In the June issue of Emotion, researchers Joshua Davis, Ann Senghas, Fredric Brandt, and Kevin N. Ochsner tested the theory that feedback from facial expressions influence emotional experience — the facial feedback hypothesis (FFH) — by comparing the impact on self-reported emotional experience of Botox injections and a control, an injetion of the filler Restylane (which, unlike Botox, does not affect facial muscles).
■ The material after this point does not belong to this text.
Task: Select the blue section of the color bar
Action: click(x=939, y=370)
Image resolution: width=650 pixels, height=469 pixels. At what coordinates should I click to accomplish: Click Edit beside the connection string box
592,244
According to the research results, "When examined alone, Botox participants showed no pre- to post-treatment changes in emotional responses to our most positive and negative video clips. Between-groups comparisons, however, showed that relative to controls, Botox participants exhibited an overall significant decrease in the strength of emotional experience. This result was attributable to (a) a pre- versus post-decrease in responses to mildly positive clips in the Botox group and (b) an unexpected increase in responses to negative clips in the Restylane control group.
"These data suggest that feedback from facial expressions is not necessary for emotional experience," the report continues, "but may influence emotional experience in some circumstances. These findings point to specific directions for future work clarifying the expression-experience relationship.